The Congress is designed to offer a platform for intensive Geoscientific discourse including nearly 3000 oral and 2000 poster presentations, a premium Geo-exhibition, 70 field visits covering the geological superlatives of the subcontinent and many other attractions including high-level business meetings with the international opinion-makers.

The program includes 45 themes and 287 symposia. It also includes 13 Plenary Talks and one Public Lecture by internationally renowned geoscientists. The program is expected to usher in an opportunity for cooperative and multidisciplinary scientific research to address contemporary and challenging issues to ensure sustainable development. Access the 45 themes planned for the congress here:


New abstract dates will be advised asap.


New registration dates will be advised asap.

Field trips

70 exciting field trips covering the geological superlatives of India, Nepal, Bangladesh and Sri Lanka are in store for the delegates. The field trips will be held both Pre and Post Congress:

About the IGC

The International Geological Congress (IGC) is a prestigious geoscientific event held quadrennially under the aegis of the International Union of Geological Sciences (IUGS). The first session of IGC took place in France in 1878. Since the inception of IGC, 35 Congresses have been hosted by 24 countries throughout the world. India had the privilege of organizing the 22nd session of IGC in New Delhi in the year 1964. This was the first IGC in India. The IGC is returning to Indian soil after a gap of 56 years much to the enthusiasm of the entire geoscientific community.

Further information

Go to the official conference website:

PAGES sessions

C-SIDE: Southern Ocean - Past Global Linkages
Theme 8: The Polar World – Past, Present and Future
Conveners: Xavier Crosta (France), Luke Skinner (UK), Rahul Mohan (India)

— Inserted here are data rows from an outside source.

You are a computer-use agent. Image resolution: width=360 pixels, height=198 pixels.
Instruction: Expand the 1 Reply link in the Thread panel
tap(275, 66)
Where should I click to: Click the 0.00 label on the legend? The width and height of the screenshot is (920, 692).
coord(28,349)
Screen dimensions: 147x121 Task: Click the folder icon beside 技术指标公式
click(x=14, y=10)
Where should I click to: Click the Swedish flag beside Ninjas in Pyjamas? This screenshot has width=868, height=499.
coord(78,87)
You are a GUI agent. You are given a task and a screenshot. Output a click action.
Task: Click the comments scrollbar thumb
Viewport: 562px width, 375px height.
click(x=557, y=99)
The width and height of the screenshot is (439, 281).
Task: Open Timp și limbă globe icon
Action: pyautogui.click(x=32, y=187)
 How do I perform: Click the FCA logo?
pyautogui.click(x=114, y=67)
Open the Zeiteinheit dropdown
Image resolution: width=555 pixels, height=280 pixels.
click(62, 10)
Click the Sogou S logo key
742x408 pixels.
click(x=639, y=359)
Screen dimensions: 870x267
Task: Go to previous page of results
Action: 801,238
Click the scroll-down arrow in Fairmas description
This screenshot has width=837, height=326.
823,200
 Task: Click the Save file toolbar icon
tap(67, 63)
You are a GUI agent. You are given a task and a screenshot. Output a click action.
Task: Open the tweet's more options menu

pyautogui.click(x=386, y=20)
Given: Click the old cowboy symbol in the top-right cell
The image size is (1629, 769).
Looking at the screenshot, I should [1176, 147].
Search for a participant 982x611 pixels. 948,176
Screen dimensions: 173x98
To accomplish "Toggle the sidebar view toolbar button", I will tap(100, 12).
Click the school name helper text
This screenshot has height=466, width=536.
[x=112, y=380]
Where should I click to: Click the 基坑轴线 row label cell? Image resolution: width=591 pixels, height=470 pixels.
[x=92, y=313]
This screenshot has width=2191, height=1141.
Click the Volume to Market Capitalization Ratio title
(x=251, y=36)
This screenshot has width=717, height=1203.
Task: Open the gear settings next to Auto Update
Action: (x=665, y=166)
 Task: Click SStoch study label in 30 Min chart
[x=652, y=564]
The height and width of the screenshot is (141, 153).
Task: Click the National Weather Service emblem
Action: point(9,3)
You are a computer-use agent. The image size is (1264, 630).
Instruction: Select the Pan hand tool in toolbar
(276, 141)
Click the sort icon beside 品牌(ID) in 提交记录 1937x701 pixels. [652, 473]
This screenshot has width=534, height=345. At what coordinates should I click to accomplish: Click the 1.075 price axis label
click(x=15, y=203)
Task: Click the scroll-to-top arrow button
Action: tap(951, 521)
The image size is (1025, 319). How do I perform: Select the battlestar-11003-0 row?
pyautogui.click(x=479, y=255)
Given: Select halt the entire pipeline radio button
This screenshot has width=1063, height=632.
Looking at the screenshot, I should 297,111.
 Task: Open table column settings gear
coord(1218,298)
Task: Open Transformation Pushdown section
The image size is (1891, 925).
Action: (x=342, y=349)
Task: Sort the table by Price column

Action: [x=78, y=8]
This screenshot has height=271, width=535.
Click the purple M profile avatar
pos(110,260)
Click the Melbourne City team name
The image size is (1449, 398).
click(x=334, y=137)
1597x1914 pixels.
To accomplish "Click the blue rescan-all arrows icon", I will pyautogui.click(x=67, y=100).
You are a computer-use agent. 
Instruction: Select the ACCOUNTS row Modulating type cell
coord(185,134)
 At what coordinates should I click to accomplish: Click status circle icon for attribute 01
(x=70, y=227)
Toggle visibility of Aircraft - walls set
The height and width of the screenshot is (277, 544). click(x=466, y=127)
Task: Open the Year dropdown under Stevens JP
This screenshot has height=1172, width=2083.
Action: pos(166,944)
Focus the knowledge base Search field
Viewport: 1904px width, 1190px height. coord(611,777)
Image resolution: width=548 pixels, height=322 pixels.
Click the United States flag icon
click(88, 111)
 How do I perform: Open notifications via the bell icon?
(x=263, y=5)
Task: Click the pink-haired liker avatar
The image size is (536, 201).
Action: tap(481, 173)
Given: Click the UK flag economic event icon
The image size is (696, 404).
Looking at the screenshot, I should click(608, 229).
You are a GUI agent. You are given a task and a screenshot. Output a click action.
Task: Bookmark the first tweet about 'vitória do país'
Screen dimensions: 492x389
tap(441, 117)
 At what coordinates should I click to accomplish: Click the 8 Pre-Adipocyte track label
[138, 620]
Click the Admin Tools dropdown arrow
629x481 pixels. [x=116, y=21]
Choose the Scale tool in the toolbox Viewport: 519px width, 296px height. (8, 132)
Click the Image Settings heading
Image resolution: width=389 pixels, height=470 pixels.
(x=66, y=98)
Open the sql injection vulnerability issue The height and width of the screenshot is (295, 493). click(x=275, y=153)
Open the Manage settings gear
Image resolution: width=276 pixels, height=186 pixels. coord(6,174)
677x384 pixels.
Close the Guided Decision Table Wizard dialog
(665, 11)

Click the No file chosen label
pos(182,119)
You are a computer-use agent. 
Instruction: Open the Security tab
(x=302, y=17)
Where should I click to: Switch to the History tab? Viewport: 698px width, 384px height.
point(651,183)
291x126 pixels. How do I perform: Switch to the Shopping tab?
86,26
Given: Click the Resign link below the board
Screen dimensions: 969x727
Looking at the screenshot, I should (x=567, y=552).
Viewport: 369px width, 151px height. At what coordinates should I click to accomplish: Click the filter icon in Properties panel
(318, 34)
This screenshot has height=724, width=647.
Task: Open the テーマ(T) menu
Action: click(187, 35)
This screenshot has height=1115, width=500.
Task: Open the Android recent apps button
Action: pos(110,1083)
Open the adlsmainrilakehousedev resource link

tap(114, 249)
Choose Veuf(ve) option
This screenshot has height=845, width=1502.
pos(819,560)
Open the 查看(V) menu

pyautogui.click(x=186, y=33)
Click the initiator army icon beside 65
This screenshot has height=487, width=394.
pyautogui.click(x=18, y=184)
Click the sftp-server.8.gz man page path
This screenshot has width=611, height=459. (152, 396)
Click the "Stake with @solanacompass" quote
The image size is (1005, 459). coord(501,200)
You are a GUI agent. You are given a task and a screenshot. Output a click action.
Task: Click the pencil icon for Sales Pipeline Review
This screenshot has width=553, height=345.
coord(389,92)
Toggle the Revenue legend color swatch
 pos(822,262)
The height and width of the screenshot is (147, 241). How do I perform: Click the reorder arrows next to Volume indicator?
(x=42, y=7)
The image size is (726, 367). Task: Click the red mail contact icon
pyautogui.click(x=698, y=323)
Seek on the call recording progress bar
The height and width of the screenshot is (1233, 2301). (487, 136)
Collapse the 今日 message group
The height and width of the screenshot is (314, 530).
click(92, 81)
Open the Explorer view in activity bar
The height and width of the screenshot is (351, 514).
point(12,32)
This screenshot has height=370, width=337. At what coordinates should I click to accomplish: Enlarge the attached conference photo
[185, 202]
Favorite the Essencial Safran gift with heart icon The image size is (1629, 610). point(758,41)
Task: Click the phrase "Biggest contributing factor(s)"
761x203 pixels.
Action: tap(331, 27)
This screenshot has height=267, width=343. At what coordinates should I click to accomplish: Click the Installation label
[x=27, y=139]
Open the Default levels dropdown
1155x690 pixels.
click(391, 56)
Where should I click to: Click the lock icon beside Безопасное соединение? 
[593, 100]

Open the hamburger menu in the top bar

The main objective of this symposium is to bring together experts from a range of disciplines (biology, earth sciences, chemistry, ocean processes) to better identify past oceanic bipolar teleconnections in relation to global LSOC dynamics over the Plio-Pleistocene and provide constraints on its future evolution in response to anthropogenic warming.

Non-exhaustively, topics may cover the following aspects: past changes in the SO upwelling and latitudinal mean position of the Antarctic Circumpolar Current; the dynamic controls of circum-Antarctic deep ocean ventilation/overturning circulation during the past few million years; implications for the marine biogeochemical cycles of carbon and nutrients.

Floods Working Group: Extreme Hydrological Event - Present and Past
Theme 12: Quaternary Environments: Sedimentation and Landform Evolution
Conveners: Alpa Sridhar (India), Bruno Wilhelm (France); Co-convener: Tao Liu (USA)

Extreme hydrological events that occur with significantly lower (drought) or higher (flooding) magnitude and frequency than threshold values pose severe risk to human safety, cause economic losses and are a threat to sustainable development. These events are unique or clustered in time and often change the landscape and related processes of a region. One important implication of the ongoing climate change is the expected increase in frequency and magnitude of extreme hydrological events. Knowledge about magnitudes and frequencies of extreme hydrological events, causes and effects in most regions is incomplete but a large range of data sets, new methods and various hypotheses are emerging.

This session solicits presentations and discussions on such multi-archival (natural and historical) and interdisciplinary investigations on understanding frequency, magnitude, causes and effects of extreme events during past and present times, worldwide. Also invited are deliberations on the response of natural systems and human societies to such large-scale high-impact events. The session is co-organised in cooperation with the PAGES Flood Working Group.